**Passage to read**
○ ○ ○ ○

Fire in Cherry, Illinois, US

The Cherry Mine disaster was a fire which occurred at the Cherry Mine, a coal mine outside Cherry, Illinois, on November 13, 1909. The fire, which killed 259 men and boys as well as three dozen mules, is the third most deadly mine disaster in American coal mining history.

==History==

===Background===
In 1905, the St. Paul Coal Company opened the Cherry Mine in order to supply coal for the trains of its controlling company, the Chicago, Milwaukee & St. Paul Railroad. The mine consisted of three horizontal veins, each deeper than the last. The veins were connected vertically by two shafts set some 100 yd apart. Both the main shaft and the secondary shaft contained wooden stairs and ladders. The main shaft was capped by an 85 foot steel tipple which controlled a mechanical hoisting cage. A large fan, located in a shunt off the secondary shaft, pushed fresh air into the mine.

The miners included a large number of immigrants, heavily Italian, many of whom could not speak English. Boys as young as 11 years old also worked the mine. Rather than a fixed per-hour wage, pay was based on the coal production.

==The Cherry Mine Disaster==
On Saturday, November 13, 1909, nearly 500 men and boys as well as three dozen mules were working in the mine. An electrical outage earlier that week had forced the workers to light kerosene lanterns and torches. Some were portable, and some were set into the mine walls. Shortly after noon, a coal car filled with hay for the mules caught fire from one of the wall lanterns. The fire went unnoticed by workers for 45 minutes before efforts to move the fire began; however, the workers only succeeded in spreading the fire to the mine's support timbers.

○ ○ ○ ○

**What you will do**
(1) From the Background section of the Cherry Mine text, list each structure or piece of equipment it says the mine had.
(2) Please carry on the Cherry Mine disaster account from its last sentence onward.

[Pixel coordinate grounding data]

○ ○ ○ ○

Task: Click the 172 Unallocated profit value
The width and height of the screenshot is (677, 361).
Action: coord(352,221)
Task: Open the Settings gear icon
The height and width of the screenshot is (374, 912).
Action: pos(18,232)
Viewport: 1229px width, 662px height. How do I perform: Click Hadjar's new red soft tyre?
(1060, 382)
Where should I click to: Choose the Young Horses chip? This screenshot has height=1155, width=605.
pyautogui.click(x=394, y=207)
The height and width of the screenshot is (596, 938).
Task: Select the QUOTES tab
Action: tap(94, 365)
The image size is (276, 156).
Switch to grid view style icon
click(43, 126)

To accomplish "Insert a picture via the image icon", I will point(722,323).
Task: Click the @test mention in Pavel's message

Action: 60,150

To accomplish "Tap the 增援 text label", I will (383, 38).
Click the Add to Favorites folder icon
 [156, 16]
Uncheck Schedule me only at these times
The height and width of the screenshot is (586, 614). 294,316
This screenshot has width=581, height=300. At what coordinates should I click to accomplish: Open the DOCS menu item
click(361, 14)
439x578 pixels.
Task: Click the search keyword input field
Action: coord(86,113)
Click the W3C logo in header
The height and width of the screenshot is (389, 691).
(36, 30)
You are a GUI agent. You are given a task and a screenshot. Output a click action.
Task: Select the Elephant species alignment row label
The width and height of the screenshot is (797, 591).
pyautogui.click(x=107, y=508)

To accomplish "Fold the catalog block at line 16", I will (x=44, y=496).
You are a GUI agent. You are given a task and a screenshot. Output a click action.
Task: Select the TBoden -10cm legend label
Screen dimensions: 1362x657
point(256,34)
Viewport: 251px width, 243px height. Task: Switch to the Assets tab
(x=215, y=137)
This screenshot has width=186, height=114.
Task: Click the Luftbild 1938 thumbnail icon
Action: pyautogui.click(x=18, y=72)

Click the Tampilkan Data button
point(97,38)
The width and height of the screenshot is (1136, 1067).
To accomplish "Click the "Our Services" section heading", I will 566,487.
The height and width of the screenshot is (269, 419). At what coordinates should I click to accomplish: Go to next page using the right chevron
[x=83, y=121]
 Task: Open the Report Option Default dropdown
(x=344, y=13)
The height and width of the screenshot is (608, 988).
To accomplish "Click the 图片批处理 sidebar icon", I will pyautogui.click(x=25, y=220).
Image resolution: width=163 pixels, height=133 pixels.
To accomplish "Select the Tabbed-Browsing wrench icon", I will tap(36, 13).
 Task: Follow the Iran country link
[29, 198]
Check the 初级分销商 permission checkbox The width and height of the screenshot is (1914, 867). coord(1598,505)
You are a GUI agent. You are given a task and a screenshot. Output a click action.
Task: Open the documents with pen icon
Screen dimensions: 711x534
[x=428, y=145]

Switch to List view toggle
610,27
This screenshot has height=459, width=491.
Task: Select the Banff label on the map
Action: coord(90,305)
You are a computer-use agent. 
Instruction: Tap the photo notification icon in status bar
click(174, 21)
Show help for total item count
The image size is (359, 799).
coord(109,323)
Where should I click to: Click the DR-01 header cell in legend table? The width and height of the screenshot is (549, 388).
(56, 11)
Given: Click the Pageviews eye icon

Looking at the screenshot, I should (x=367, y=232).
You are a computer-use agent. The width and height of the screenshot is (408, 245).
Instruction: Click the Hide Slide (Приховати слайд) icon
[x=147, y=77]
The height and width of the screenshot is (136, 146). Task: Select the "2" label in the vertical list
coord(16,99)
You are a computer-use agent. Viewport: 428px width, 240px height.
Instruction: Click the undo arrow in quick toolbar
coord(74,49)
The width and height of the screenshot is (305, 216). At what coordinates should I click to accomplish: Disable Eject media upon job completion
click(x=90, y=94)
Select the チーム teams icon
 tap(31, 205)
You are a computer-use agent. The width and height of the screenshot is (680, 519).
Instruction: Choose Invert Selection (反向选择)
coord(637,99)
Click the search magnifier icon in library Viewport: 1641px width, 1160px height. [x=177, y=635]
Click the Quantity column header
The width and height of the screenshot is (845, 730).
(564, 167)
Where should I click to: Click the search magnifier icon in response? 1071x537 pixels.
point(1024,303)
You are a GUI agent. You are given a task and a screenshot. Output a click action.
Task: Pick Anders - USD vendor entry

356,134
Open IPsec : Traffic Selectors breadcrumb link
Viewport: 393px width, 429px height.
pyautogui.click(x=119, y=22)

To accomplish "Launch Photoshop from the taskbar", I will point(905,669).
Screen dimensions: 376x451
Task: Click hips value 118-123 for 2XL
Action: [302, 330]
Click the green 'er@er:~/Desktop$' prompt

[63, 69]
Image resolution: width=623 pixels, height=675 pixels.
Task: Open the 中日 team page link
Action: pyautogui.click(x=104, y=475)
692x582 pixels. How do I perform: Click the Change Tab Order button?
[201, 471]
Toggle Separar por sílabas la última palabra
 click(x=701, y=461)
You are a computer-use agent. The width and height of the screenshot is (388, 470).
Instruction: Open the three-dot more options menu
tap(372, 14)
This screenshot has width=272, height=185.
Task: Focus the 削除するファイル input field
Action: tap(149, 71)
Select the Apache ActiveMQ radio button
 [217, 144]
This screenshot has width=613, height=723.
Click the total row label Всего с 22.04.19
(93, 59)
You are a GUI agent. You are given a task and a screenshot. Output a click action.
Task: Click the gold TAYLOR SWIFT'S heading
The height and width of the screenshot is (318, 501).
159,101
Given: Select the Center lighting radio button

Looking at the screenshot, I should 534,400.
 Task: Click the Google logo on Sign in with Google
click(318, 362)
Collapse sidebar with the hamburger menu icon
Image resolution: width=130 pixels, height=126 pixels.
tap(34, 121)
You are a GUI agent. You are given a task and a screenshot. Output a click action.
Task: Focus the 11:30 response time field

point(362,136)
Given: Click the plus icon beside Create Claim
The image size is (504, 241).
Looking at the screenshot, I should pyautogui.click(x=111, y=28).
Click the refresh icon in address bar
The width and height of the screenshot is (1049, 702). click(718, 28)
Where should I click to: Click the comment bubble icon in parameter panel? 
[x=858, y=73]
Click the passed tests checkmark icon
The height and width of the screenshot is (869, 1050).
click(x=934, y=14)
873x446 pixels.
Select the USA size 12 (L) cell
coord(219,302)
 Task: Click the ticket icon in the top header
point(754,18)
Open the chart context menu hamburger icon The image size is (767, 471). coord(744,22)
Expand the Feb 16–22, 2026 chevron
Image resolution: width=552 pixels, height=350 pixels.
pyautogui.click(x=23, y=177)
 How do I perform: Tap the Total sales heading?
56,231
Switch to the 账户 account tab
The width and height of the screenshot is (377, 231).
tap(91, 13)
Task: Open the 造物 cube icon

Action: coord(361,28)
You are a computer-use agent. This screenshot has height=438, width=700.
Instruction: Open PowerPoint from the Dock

○ ○ ○ ○

**Replies**
(1)
- Three horizontal veins, each deeper than the last
- Two vertical shafts (a main shaft and a secondary shaft), about 100 yards apart
- Wooden stairs and ladders in both shafts
- An 85-foot steel tipple capping the main shaft
- A mechanical hoisting cage controlled by the tipple
- A large fan in a shunt off the secondary shaft that pushed fresh air into the mine

(2)
The mine's large fan was reversed in an attempt to blow out the fire, but this only succeeded in igniting the fan house itself as well as the escape ladders and stairs in the secondary shaft, trapping more miners below. The two shafts were then closed off to smother the fire, but this had the effect of both cutting off oxygen to the miners and allowing the “black damp,” a suffocating mixture of carbon dioxide and nitrogen, to build up in the mine.

Some 200 men and boys made their way to the surface, some through escape shafts, some using the hoisting cage. Some miners who had already escaped returned to the mine to aid their coworkers. Twelve of these, led by John Bundy, made six dangerous cage trips, rescuing many others. The seventh trip, however, proved fatal when the cage operator misunderstood the miners' signals and brought them to the surface too late - the rescuers and those they attempted to rescue were burned to death.

One group of miners trapped in the mine built a makeshift wall to protect themselves from the fire and poisonous gases. Although without food, they were able to drink from a pool of water leaking from a coal seam, moving deeper into the mine to escape the black damp. Eight days later, the 21 survivors, known as the "eight day men", tore down the wall and made their way through the mine in search of more water, but came across a rescue party instead. One of those 21 survivors died two days later with complications from asthma.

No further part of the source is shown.